Sezione di testo —
+++

Dalla rivalità turco-saudita per la guida dell’islam sunnita (che Ankara, al contrario di Riyadh, vorrebbe unificare, eliminando la divisione tra arabi e non arabi), era rimasto fuori l’Egitto laico e militarista di Abd al-Fattah al-Sissi, che con l’islam politico aveva chiuso i conti appena insediatosi, dopo il colpo di Stato che aveva rovesciato il presidente Mohammed Morsi. In buone relazioni sia con le petromonarchie del Golfo, sia con Israele (al-Sissi, come il presidente israeliano Benjamin Netanyahu, consigliava Trump di non rompere le relazioni con l’Arabia Saudita a seguito dell’affaire Khashoggi), il Cairo è intervenuto negli equilibri regionali del Mediterraneo orientale solo quando ha percepito il pericolo del progetto neo-ottomano di Erdoğan, sull’onda dei successi turchi in Siria e in Libia. Minacciato dall’intervento di Ankara in Libia a sostegno del governo di Fayez al-Sarraj (peraltro riconosciuto dall’Organizzazione delle Nazioni Unite – ONU), l’Egitto ha reagito dichiarandosi pronto a inviare a sua volta un contingente militare in aiuto del generale Khalifa Haftar. Una mossa bollata come illegale dalle autorità turche, che inoltre hanno accusato al-Sissi di aver inviato truppe in Siria per sostenere l’esercito di Assad. Contestualmente, il Cairo cerca di costruire un consenso tra i paesi arabi sulla linea da seguire per risolvere il conflitto libico. Tra la fine di luglio e gli inizi di agosto, infatti, l’Egitto ha promosso gli incontri tra il portavoce del parlamento libico di Tobruk (che fa riferimento a Haftar) ed espon
enti dei governi marocchino, tunisino e algerino. Tale iniziativa ha seguito i colloqui di inizio giugno tra al-Sissi e Haftar, durante i quali il presidente egiziano ha annunciato un piano di pace (Cairo initiative) per la Libia, lanciando un appello a tutte le parti coinvolte per il cessate il fuoco e il ritorno all’unità del paese. Al-Sissi ha inoltre invitato tutte le potenze straniere implicate nel conflitto a ritirarsi. Una strategia radicalmente diversa dall’interventismo monolitico turco, la cui minaccia viene percepita dal Cairo anche nel Mediterraneo orientale. Infatti Ankara, che lo scorso luglio ha condannato il sostegno di Egitto ed Emirati Arabi Uniti al generale Haftar, ha ribadito, insieme al Qatar, il suo sostegno ad al-Sarraj, durante una visita dei ministri della Difesa dei due paesi a Tripoli, alla quale ha preso parte anche il ministro degli Esteri tedesco. Inoltre, la Turchia ha definito vano e vacuo l’accordo siglato il 6 agosto da Egitto e Grecia (e ratificato il 17 agosto dal parlamento egiziano) per la delimitazione dei confini marittimi e per la definizione di una zona economica esclusiva.

+++

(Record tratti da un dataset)
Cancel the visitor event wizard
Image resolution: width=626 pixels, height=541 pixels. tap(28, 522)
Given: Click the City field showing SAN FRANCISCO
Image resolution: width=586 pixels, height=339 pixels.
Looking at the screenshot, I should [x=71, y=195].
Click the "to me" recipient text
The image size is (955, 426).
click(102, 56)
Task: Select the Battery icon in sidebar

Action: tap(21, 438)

+++

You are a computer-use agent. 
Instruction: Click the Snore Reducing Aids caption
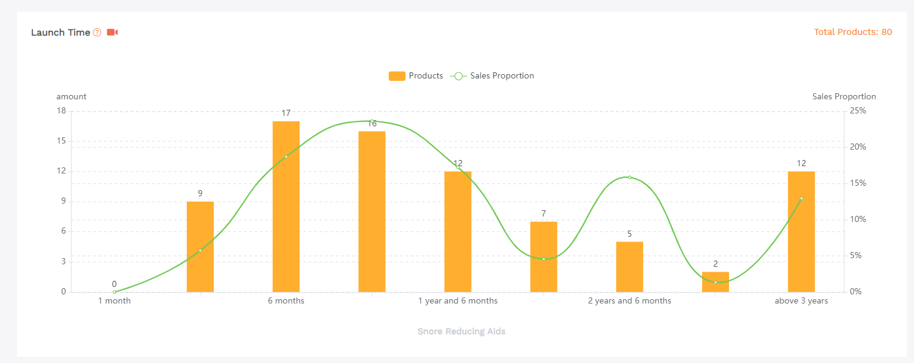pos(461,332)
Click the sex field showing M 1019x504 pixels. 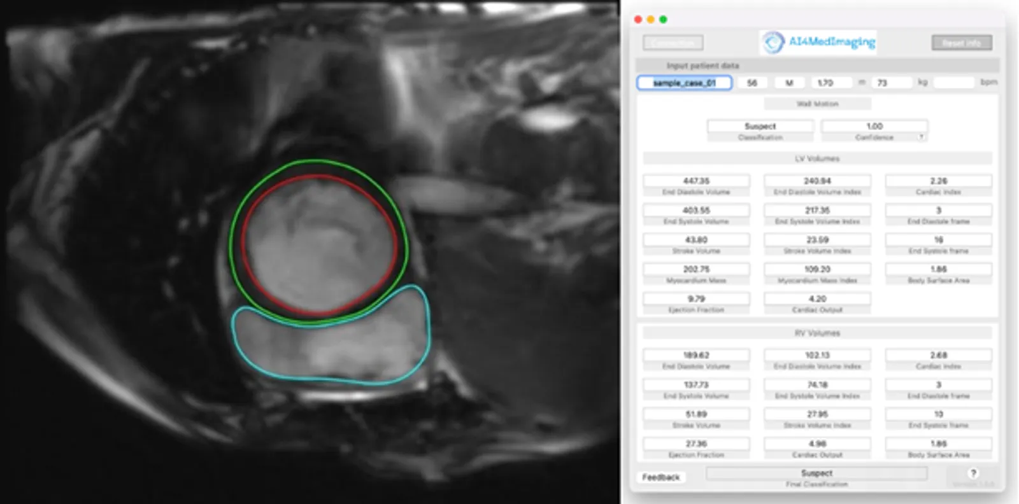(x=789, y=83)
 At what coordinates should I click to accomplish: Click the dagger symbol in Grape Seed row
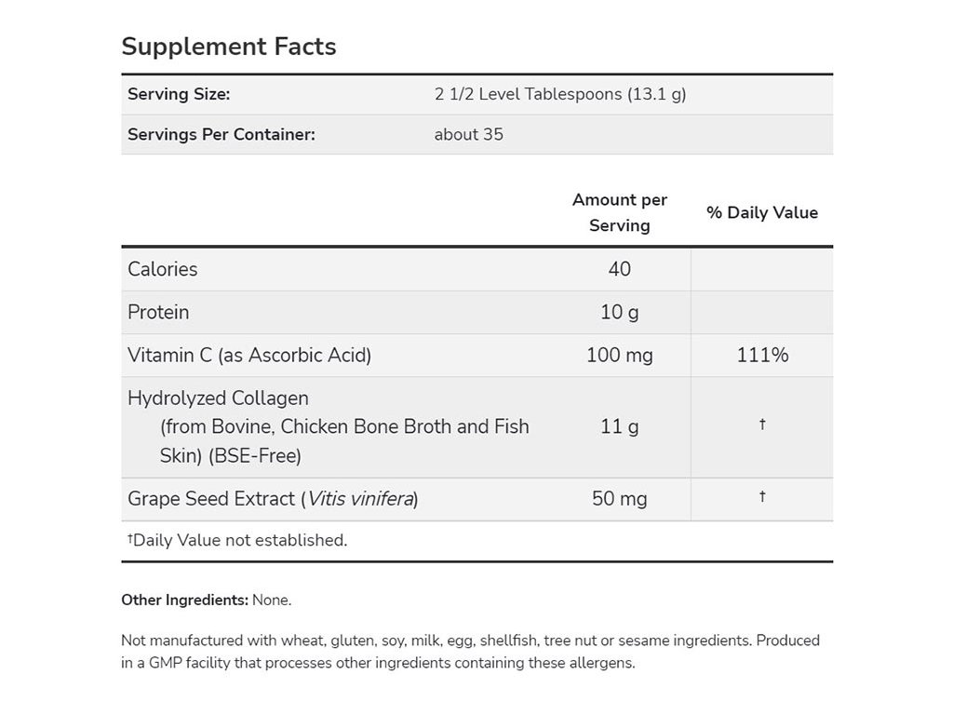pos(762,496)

+++

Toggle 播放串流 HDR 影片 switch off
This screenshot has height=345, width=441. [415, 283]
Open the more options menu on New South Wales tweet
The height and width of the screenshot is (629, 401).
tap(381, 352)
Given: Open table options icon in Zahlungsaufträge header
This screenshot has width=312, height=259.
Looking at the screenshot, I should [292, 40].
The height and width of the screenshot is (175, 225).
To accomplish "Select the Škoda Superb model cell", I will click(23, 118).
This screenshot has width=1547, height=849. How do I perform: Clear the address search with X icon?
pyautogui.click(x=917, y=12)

+++

Cosa farai —
**1.** Secondo il testo sul ruolo dell'Egitto nel Mediterraneo orientale, in che giorno Egitto e Grecia hanno firmato l'accordo sulla delimitazione dei confini marittimi?
**2.** Prosegui il testo sul ruolo dell'Egitto nel Mediterraneo orientale dal punto in cui si ferma.
I record costituiscono un materiale a sé, distinto dal testo.

Risultati delle attività —
**1.** Il 6 agosto.

**2.**
La battaglia per le materie prime nel Mediterraneo orientale, i conflitti per il controllo degli stretti e di altre aree strategiche, terrestri e marittime, le guerre commerciali o i cosiddetti interventi umanitari in difesa di opposizioni politiche o di minoranze etniche o confessionali (che spesso celano intenzioni o velleità imperialiste), sono alcuni degli strumenti utilizzati per ridefinire gli assetti geopolitici mondiali a seguito di fasi di saturazione dei vecchi equilibri. Ma si tratta altresì di stratagemmi per distogliere l’attenzione delle opinioni pubbliche sulle diseguaglianze e sull’ingiustizia sociale che negli ultimi anni si sono sensibilmente aggravate. Una potenza regionale come la Turchia, ad esempio, è colpita da una grave crisi economica, acuita dall’impatto dell’emergenza sanitaria da Covid-19. L’allarme relativo alla pandemia, d’altronde, ha sprofondato le economie mondiali nell’incertezza, in un momento in cui non erano stati completamente superati i postumi della crisi finanziaria del 2008. Una situazione difficilmente gestibile, a meno di non imprimere svolte autoritarie rischiose, soprattutto nella prospettiva della transizione verso un futuro digitale.